Written exercise =>
Reproduce the rows verbatim, beginning with the line that contains "How do I perform: Sort" and continuing through the line that contains "pyautogui.click(x=350, y=224)". Leave the pictures out of your answer.
----- Data section
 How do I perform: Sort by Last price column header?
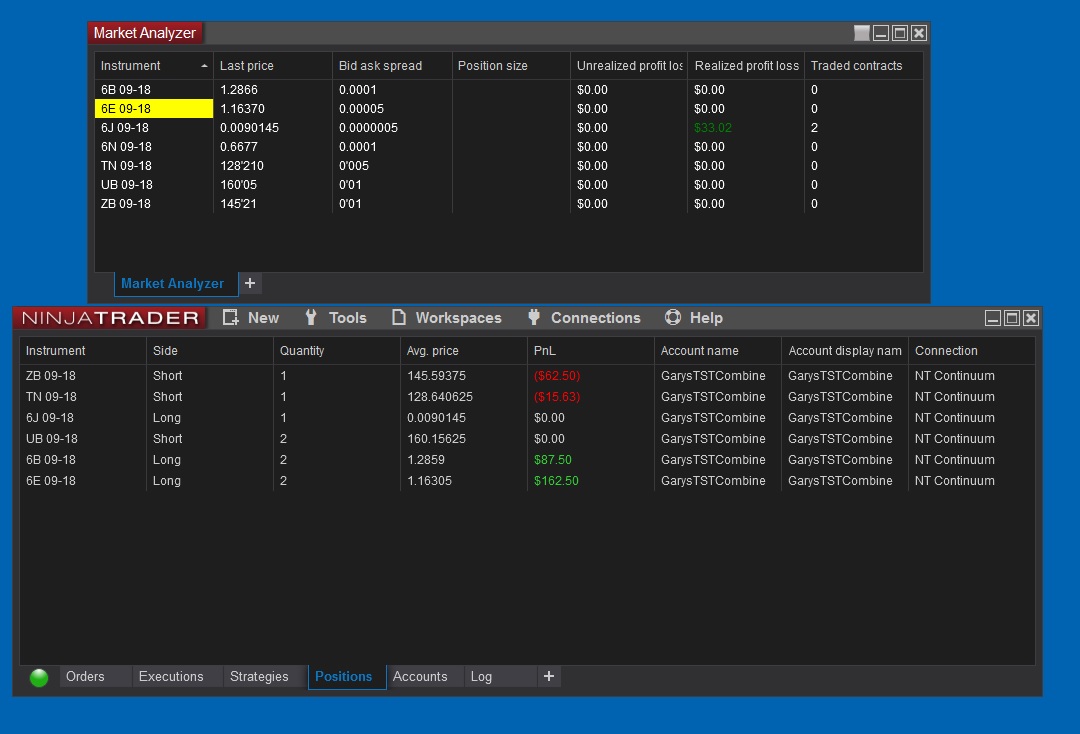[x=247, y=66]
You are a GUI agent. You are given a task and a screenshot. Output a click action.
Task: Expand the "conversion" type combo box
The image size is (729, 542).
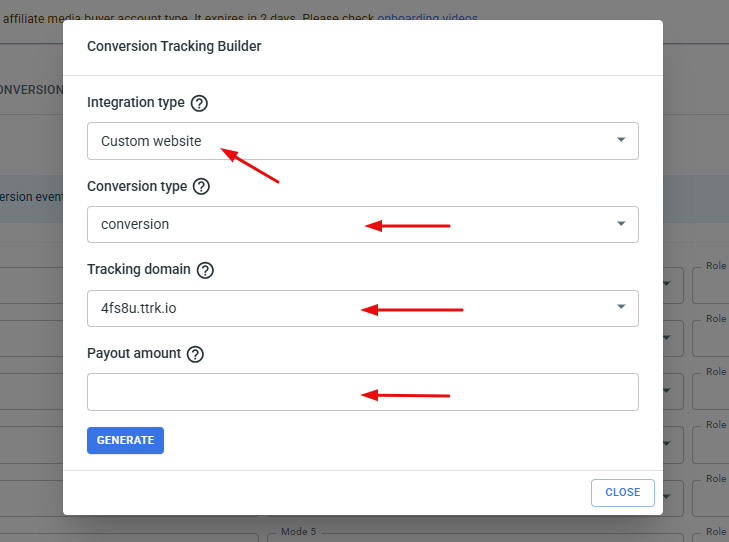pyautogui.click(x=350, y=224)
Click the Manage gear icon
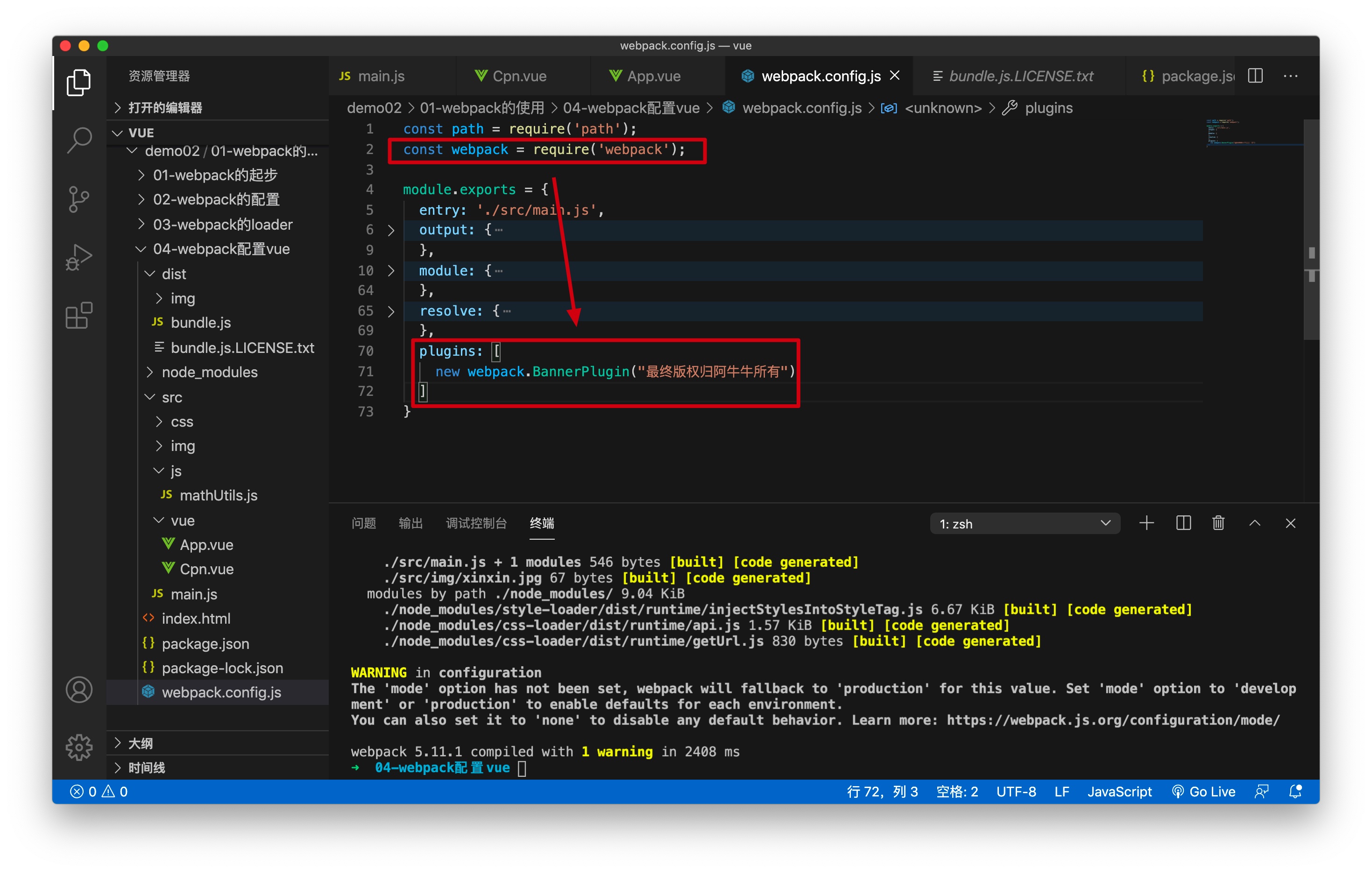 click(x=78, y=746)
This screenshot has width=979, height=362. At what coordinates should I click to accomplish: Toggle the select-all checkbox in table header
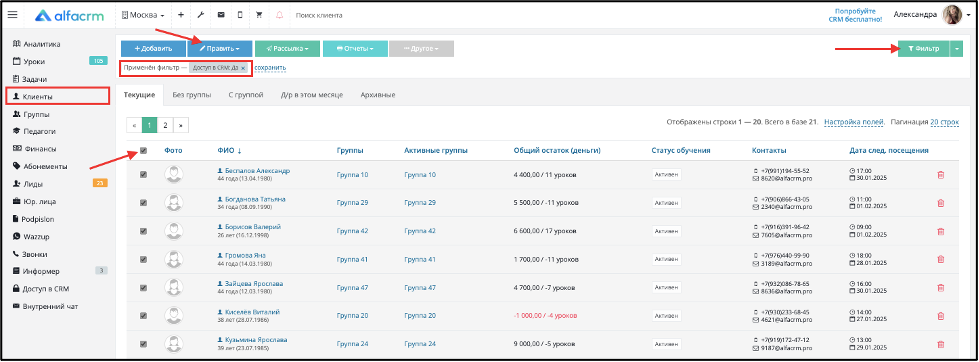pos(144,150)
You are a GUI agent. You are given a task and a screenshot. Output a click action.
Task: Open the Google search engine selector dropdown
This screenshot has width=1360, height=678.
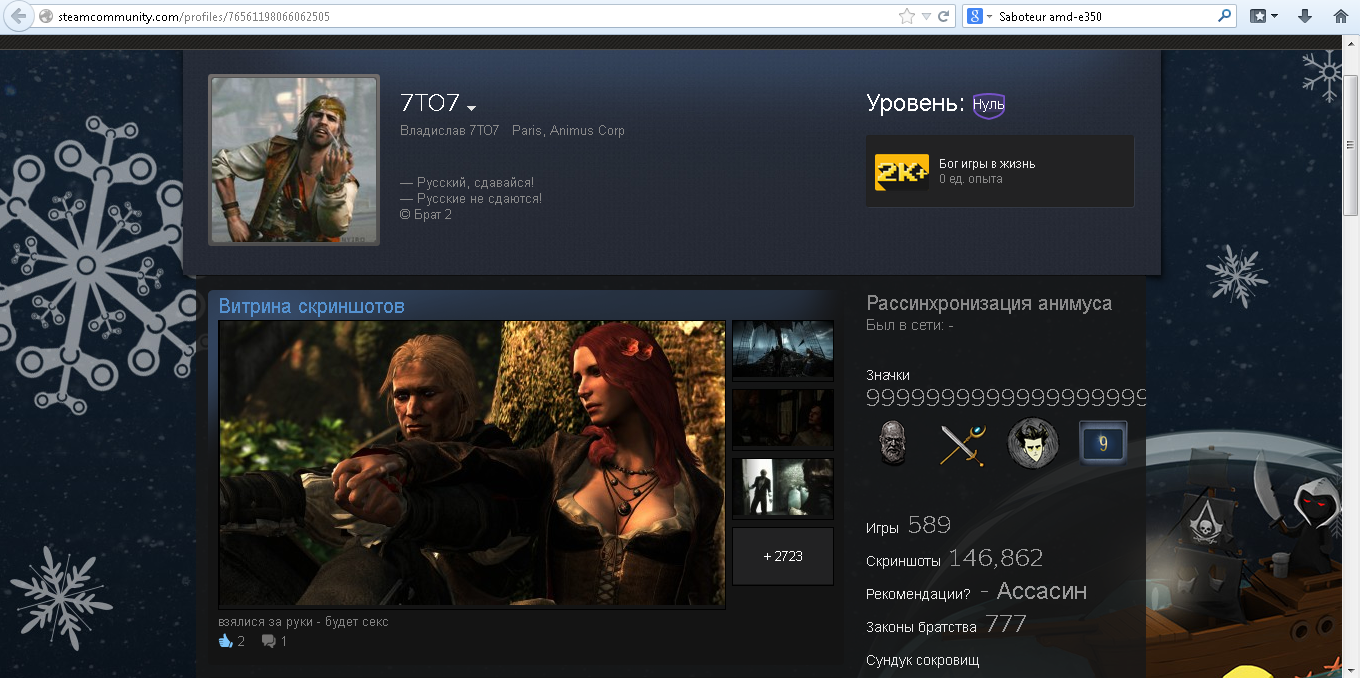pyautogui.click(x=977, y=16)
----------
----- Data section
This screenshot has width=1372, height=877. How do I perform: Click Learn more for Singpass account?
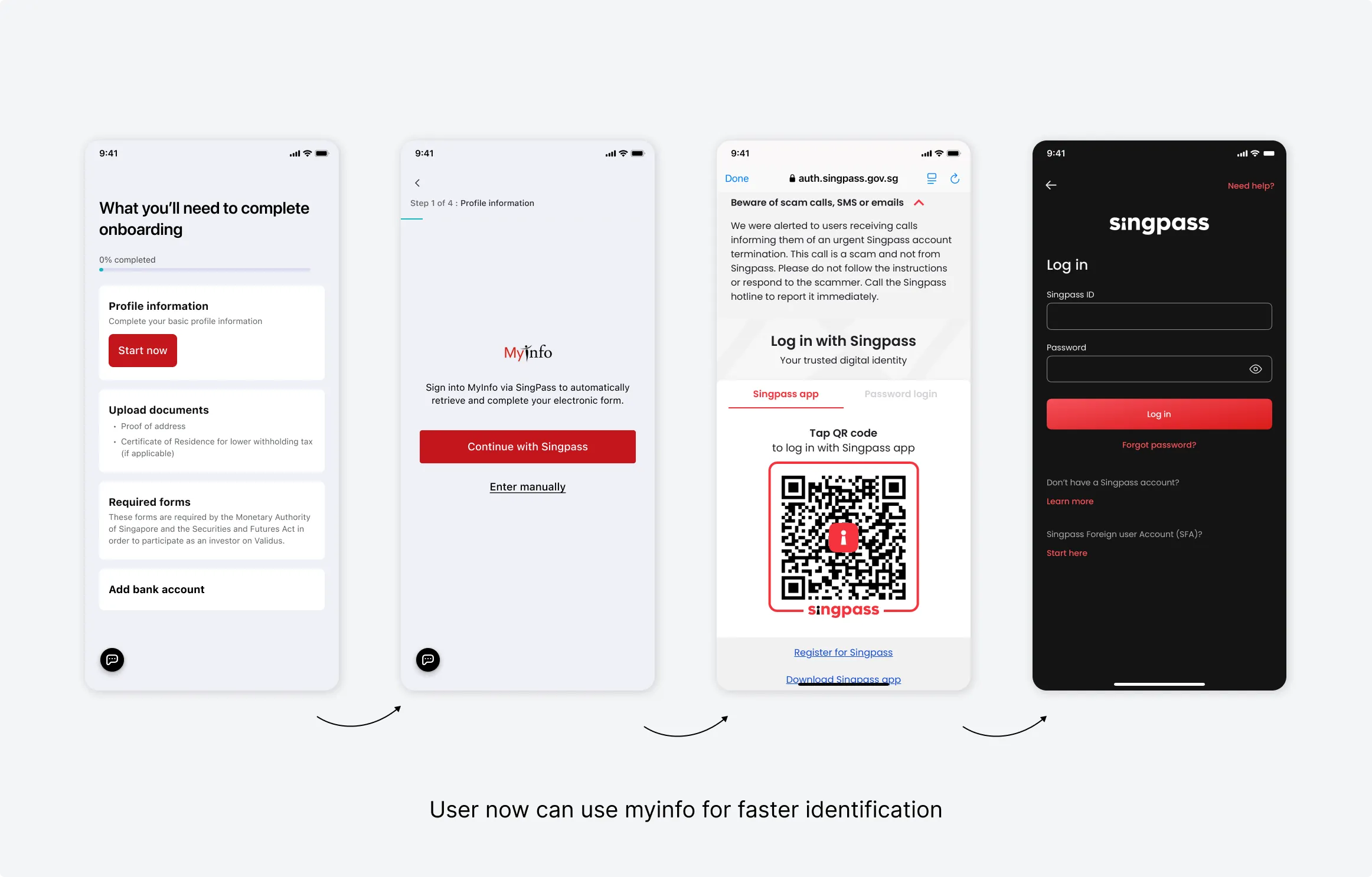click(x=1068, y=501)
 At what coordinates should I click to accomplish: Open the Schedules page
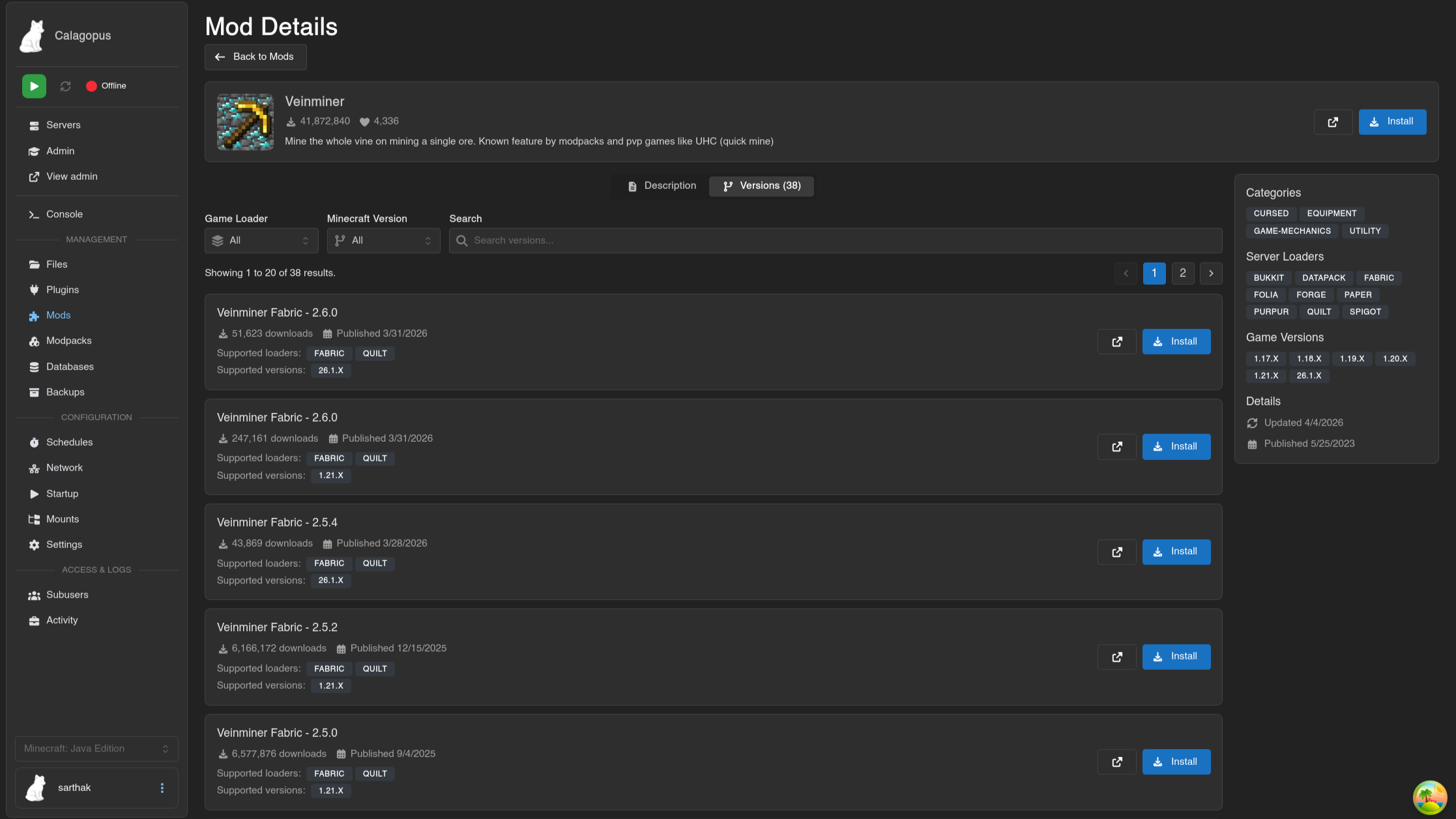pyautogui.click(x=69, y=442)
----------
----- Data section
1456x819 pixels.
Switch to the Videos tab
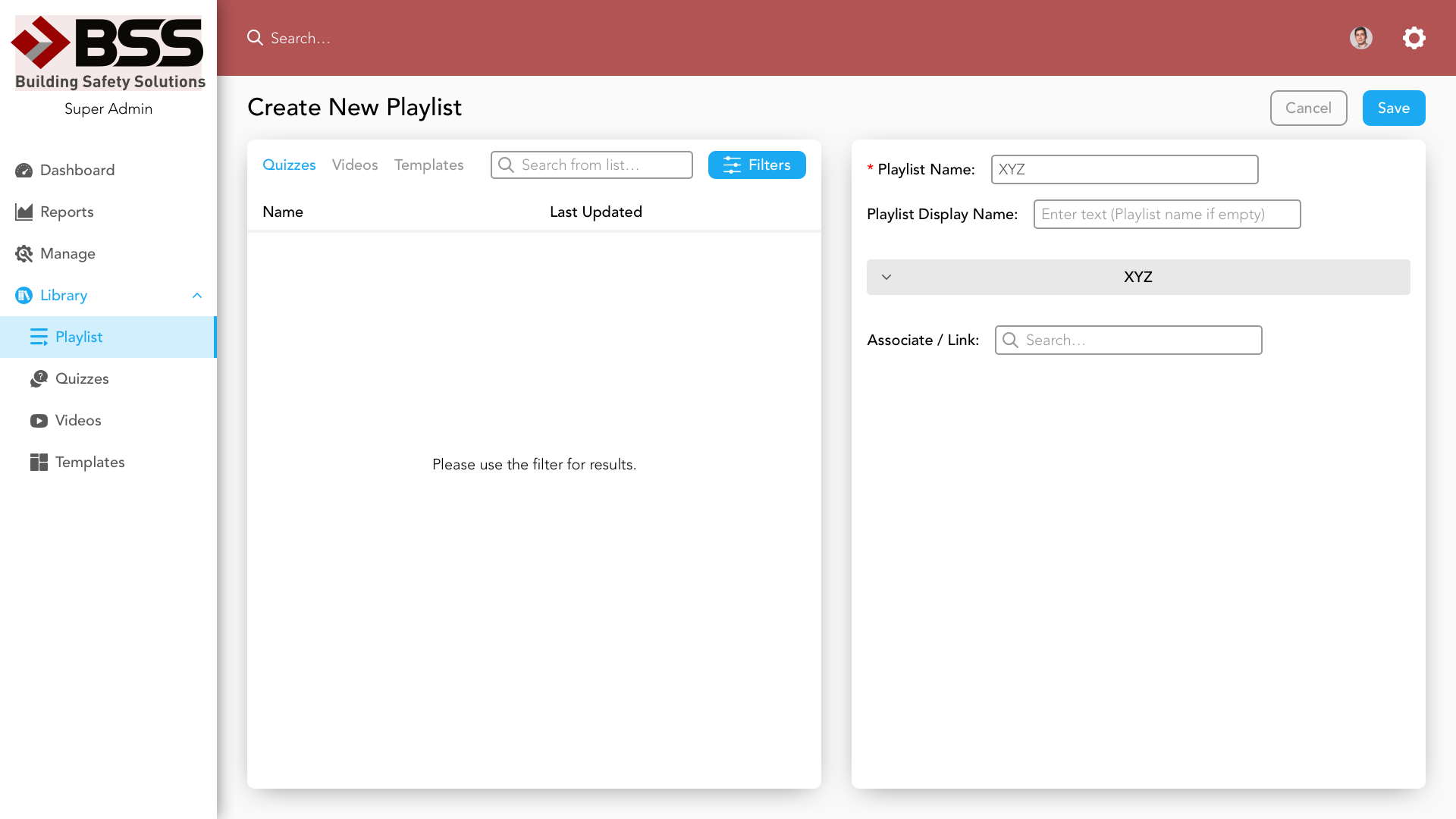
----------
Response to the exercise =>
 How do I perform: Sort by Last price column header?
[x=247, y=66]
You are a GUI agent. You are given a task and a screenshot. Output a click action.
Task: Expand the "conversion" type combo box
The image size is (729, 542).
pyautogui.click(x=350, y=224)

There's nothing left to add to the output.